▶ _About this exercise_
Leave out the pictures, and copy exactly the lines from the line with "This screenshot has width=661, height=479." through the last line of the data below.
*** Material to process ***
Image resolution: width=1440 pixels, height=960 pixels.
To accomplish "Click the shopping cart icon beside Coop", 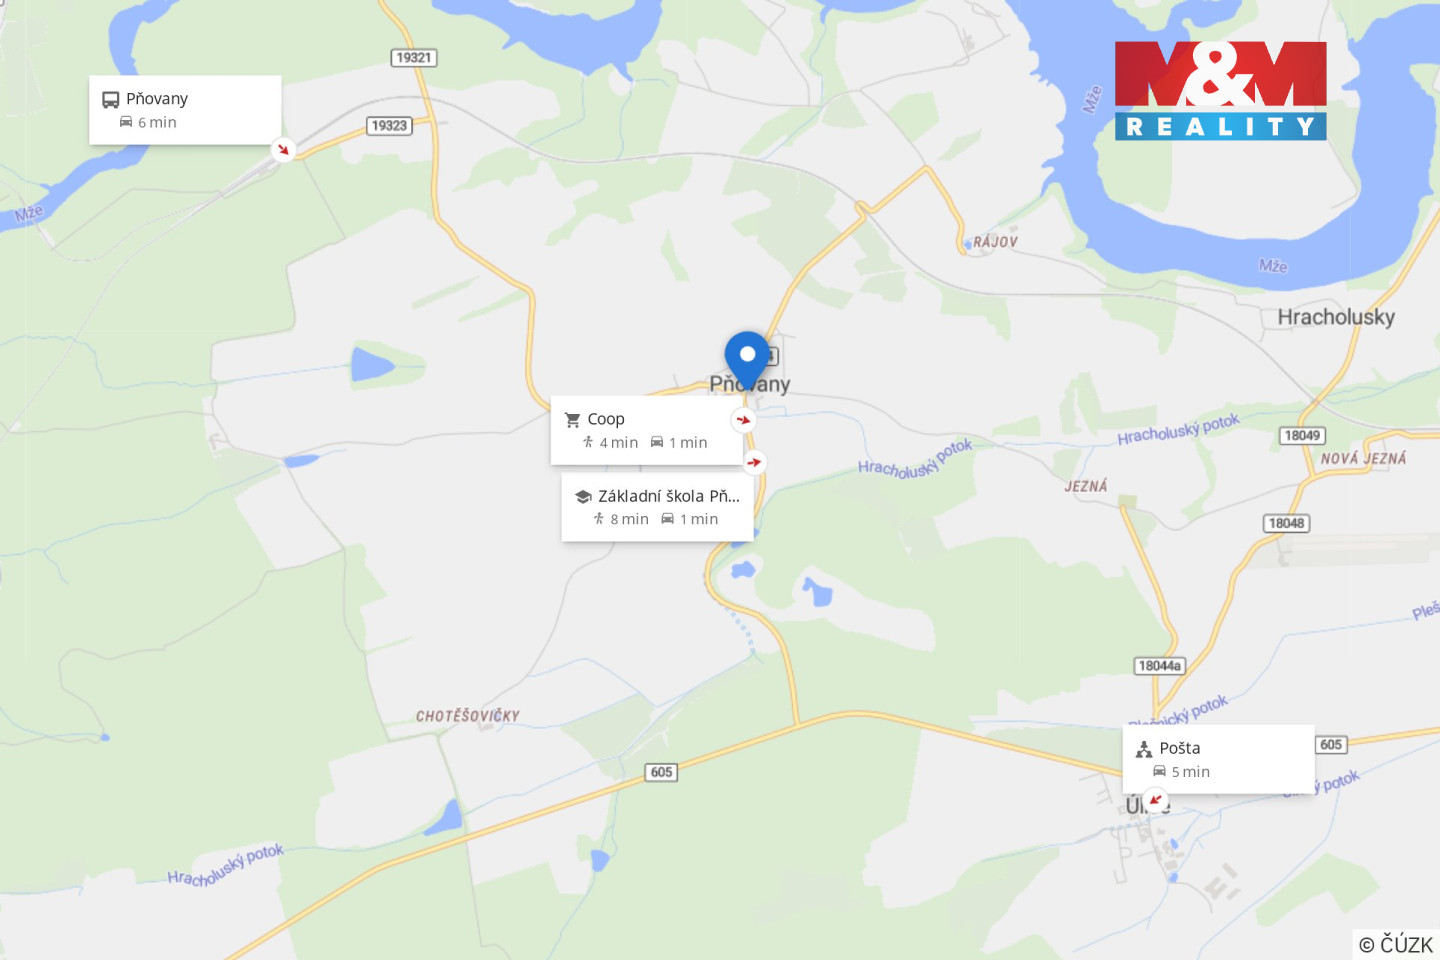I will point(572,419).
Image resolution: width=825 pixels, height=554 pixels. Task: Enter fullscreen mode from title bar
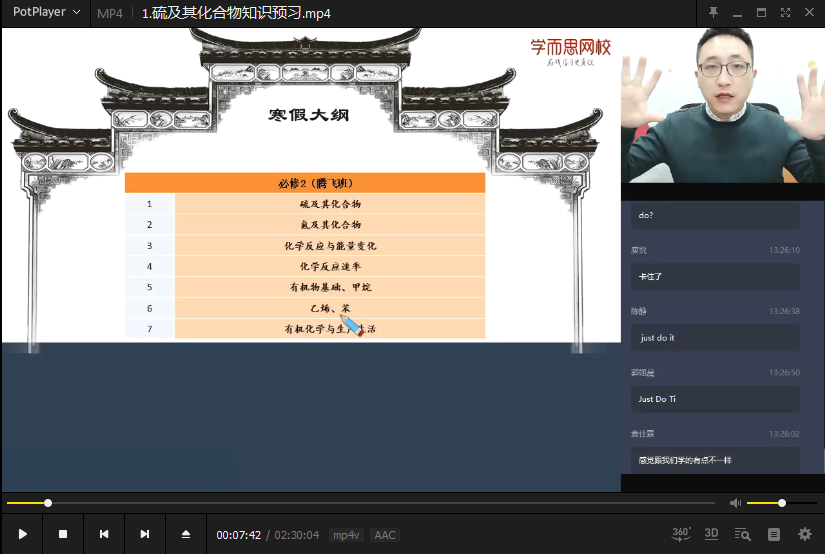click(784, 13)
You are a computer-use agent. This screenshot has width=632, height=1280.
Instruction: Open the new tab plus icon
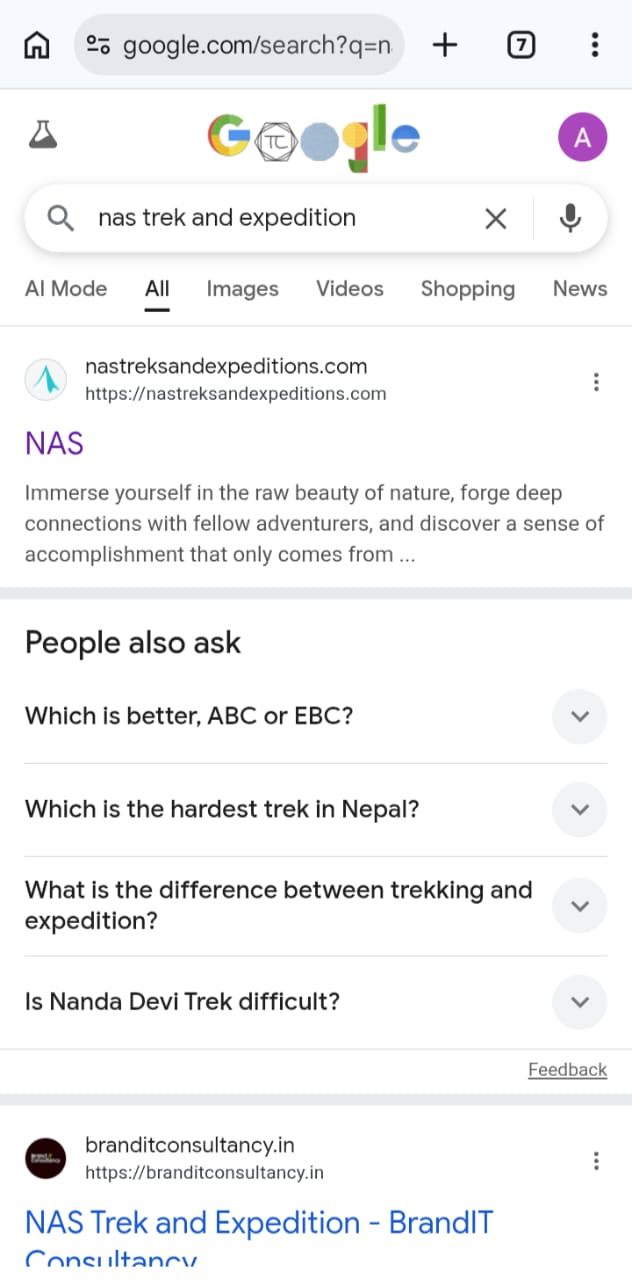[444, 44]
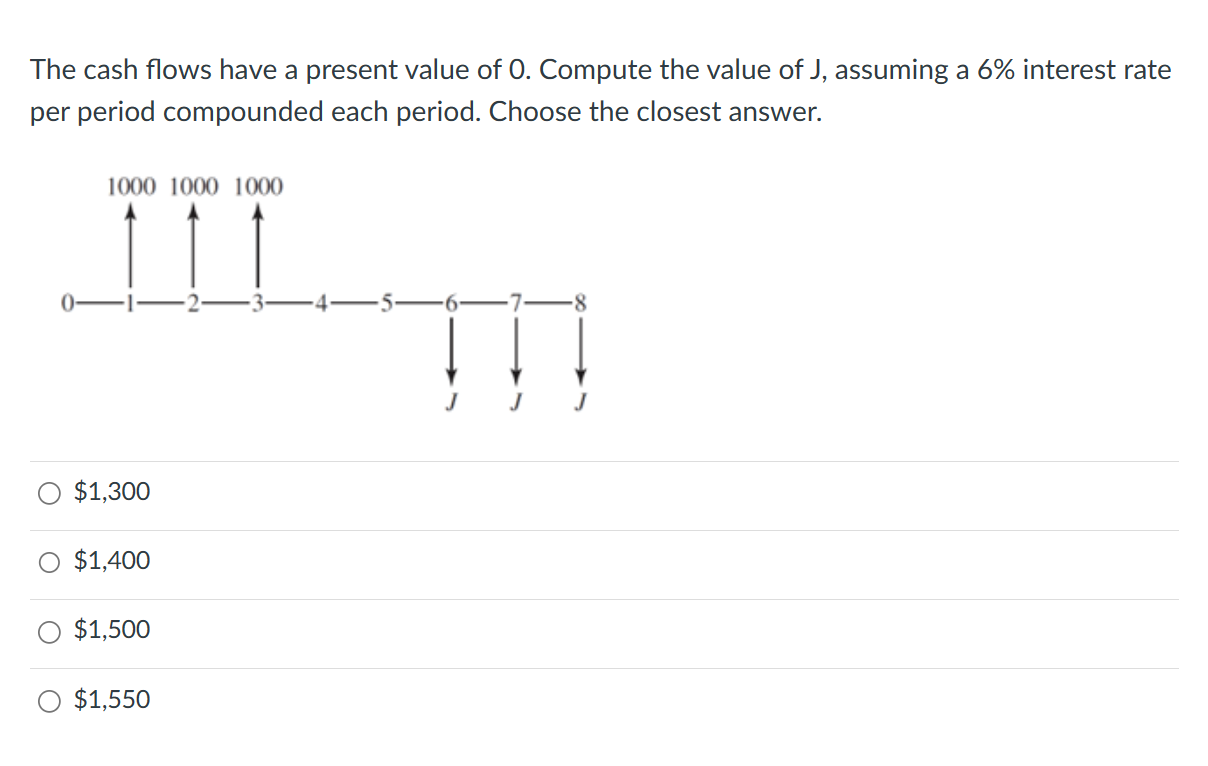1208x766 pixels.
Task: Click the $1,550 answer label text
Action: tap(110, 700)
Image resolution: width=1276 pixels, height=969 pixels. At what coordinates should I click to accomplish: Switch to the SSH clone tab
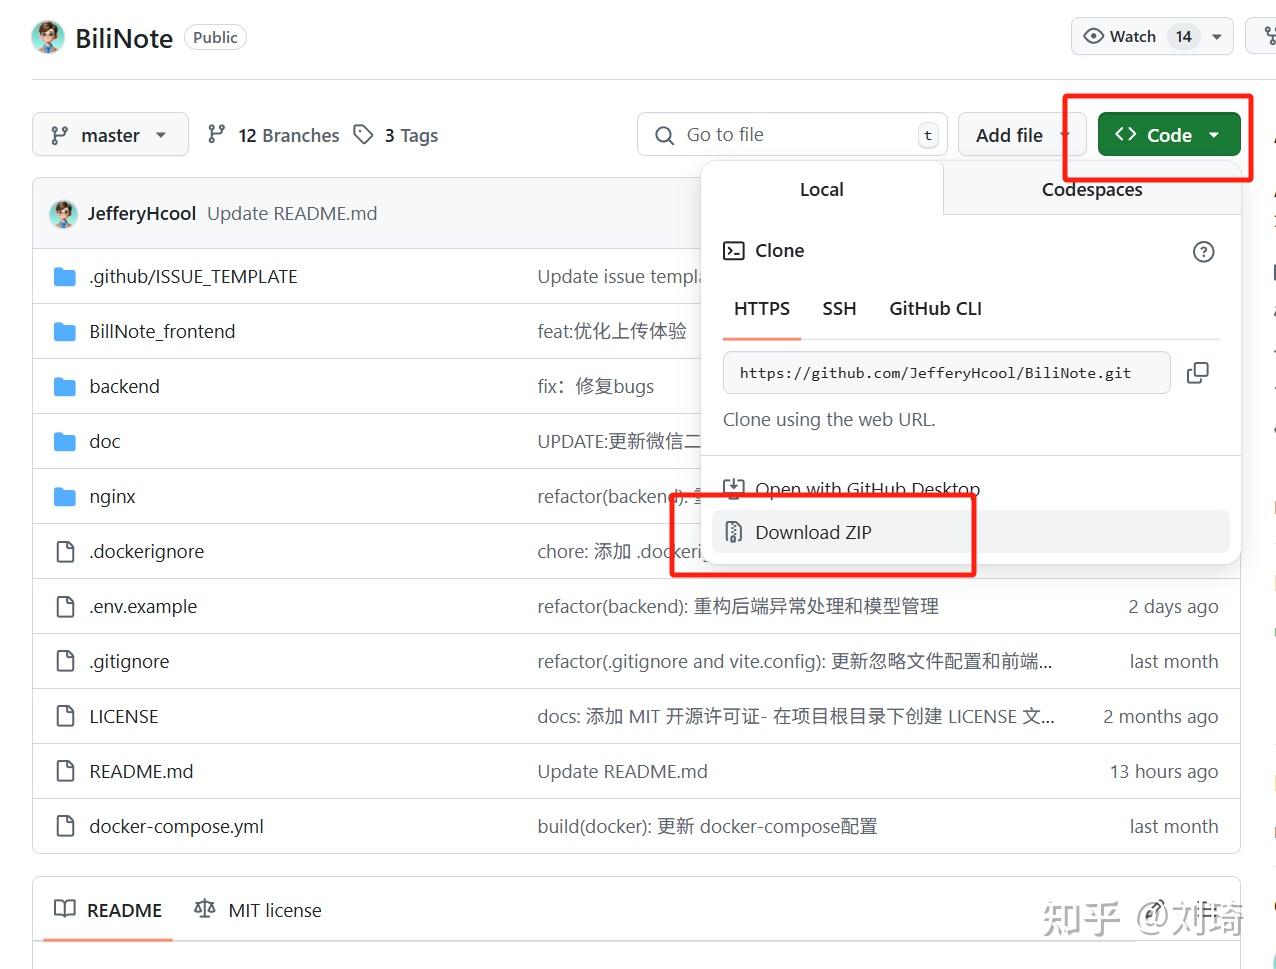[x=839, y=308]
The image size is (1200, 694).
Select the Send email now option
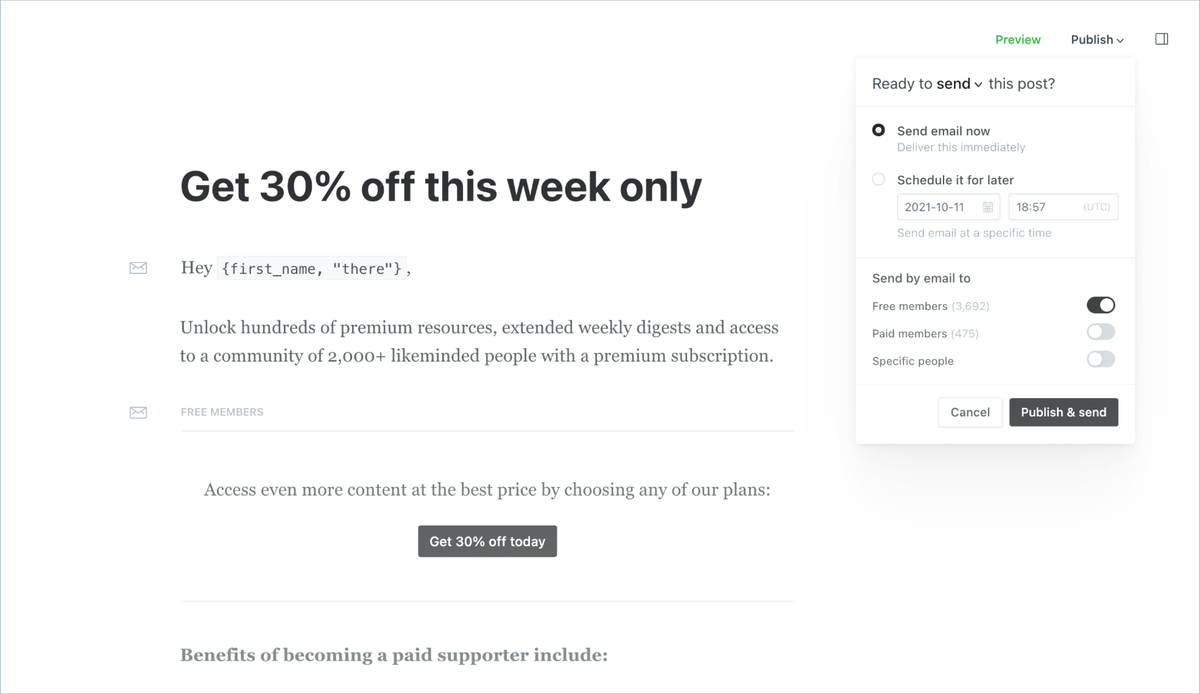[879, 130]
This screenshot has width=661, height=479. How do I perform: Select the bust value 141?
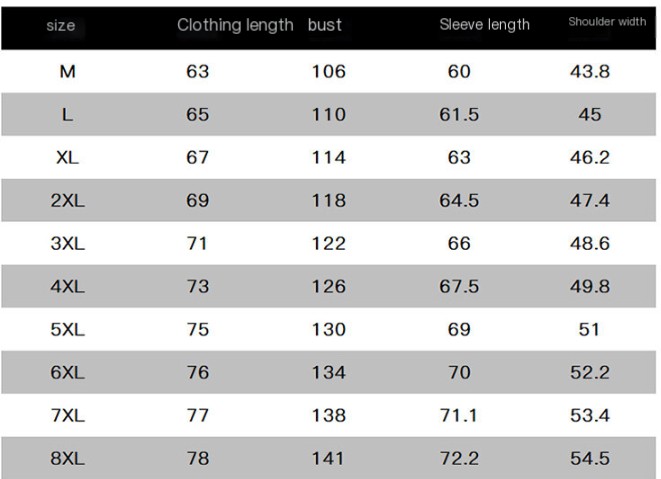pos(328,459)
*** End of Material to process ***
▶ _Solution for this exercise_
This screenshot has width=661, height=479. How do I perform: Select the bust value 141?
pos(328,459)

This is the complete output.